Wang Jing, Zhang Yang, Shen Xiaopei, Zhu Jing, Zhang Lin, Zou Jinfeng, Guo Zheng
Bioinformatics Centre and Key Laboratory for NeuroInfomation of the Education Ministry of China, School of Life Science, University of Electronic Science and Technology of China, Chengdu 610054, China.
Mol Biosyst. 2011 Apr;7(4):1158-66. doi: 10.1039/c0mb00211a. Epub 2011 Jan 28.
Finding candidate cancer genes playing causal roles in carcinogenesis is an important task in cancer research. The non-randomness of the co-mutation of genes in cancer samples can provide statistical evidence for these genes' involvement in carcinogenesis. It can also provide important information on the functional cooperation of gene mutations in cancer. However, due to the relatively small sample sizes used in current high-throughput somatic mutation screening studies and the extraordinary large-scale hypothesis tests, the statistical power of finding co-mutated gene pairs based on high-throughput somatic mutation data of cancer genomes is very low. Thus, we proposed a stratified FDR (False Discovery Rate) control approach, for identifying significantly co-mutated gene pairs according to the mutation frequency of genes. We then compared the identified co-mutated gene pairs separately by pre-selecting genes with higher mutation frequencies and by the stratified FDR control approach. Finally, we searched for pairs of pathways annotated with significantly more between-pathway co-mutated gene pairs to evaluate the functional roles of the identified co-mutated gene pairs. Based on two datasets of somatic mutations in cancer genomes, we demonstrated that, at a given FDR level, the power of finding co-mutated gene pairs could be increased by pre-selecting genes with higher mutation frequencies. However, many true co-mutation between genes with lower mutation rates will still be missed. By the stratified FDR control approach, many more co-mutated gene pairs could be found. Finally, the identified pathway pairs significantly overrepresented with between-pathway co-mutated gene pairs suggested that their co-dysregulations may play causal roles in carcinogenesis. The stratified FDR control strategy is efficient in identifying co-mutated gene pairs and the genes in the identified co-mutated gene pairs can be considered as candidate cancer genes because their non-random co-mutations in cancer genomes are highly unlikely to be attributable to chance.

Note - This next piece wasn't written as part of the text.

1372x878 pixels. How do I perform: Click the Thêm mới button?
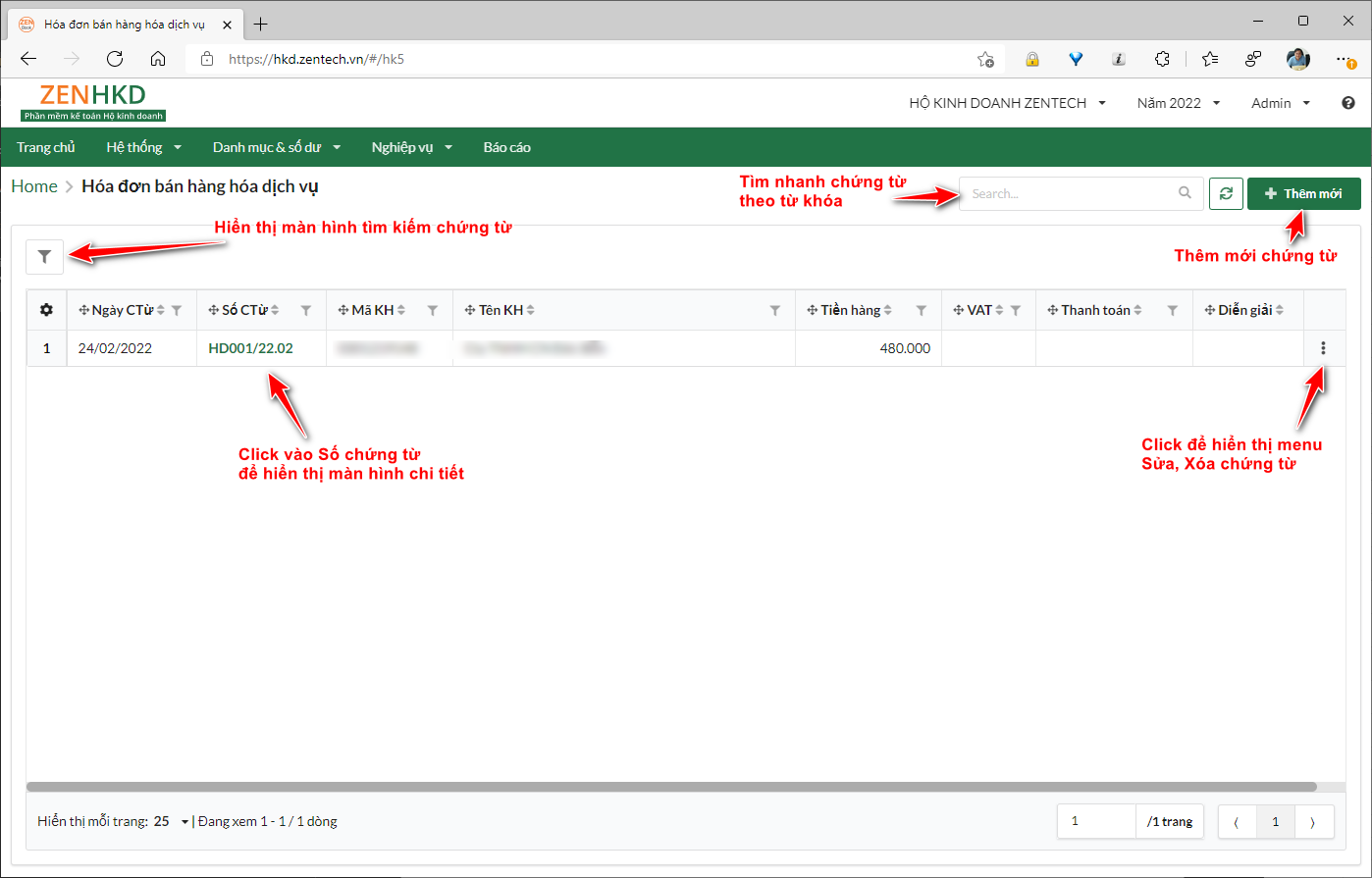coord(1303,194)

寻找在致癌过程中起因果作用的候选癌症基因是癌症研究中的一项重要任务。癌症样本中基因共突变的非随机性可为这些基因参与致癌过程提供统计学证据。它还可以提供有关癌症中基因突变功能协作的重要信息。然而,由于当前高通量体细胞突变筛查研究中使用的样本量相对较小,以及大规模假设检验的规模极大,基于癌症基因组高通量体细胞突变数据寻找共突变基因对的统计功效非常低。因此,我们提出了一种分层错误发现率(False Discovery Rate,FDR)控制方法,用于根据基因的突变频率识别显著共突变的基因对。然后,我们分别通过预先选择具有较高突变频率的基因和分层FDR控制方法来比较识别出的共突变基因对。最后,我们搜索注释有显著更多通路间共突变基因对的通路对,以评估识别出的共突变基因对的功能作用。基于两个癌症基因组体细胞突变数据集,我们证明,在给定的FDR水平下,通过预先选择具有较高突变频率的基因,可以提高寻找共突变基因对的功效。然而,许多低突变率基因之间的真正共突变仍会被遗漏。通过分层FDR控制方法,可以发现更多的共突变基因对。最后,识别出的通路对中通路间共突变基因对显著富集,这表明它们的共同失调可能在致癌过程中起因果作用。分层FDR控制策略在识别共突变基因对方面是有效的,并且识别出的共突变基因对中的基因可被视为候选癌症基因,因为它们在癌症基因组中的非随机共突变极不可能是偶然造成的。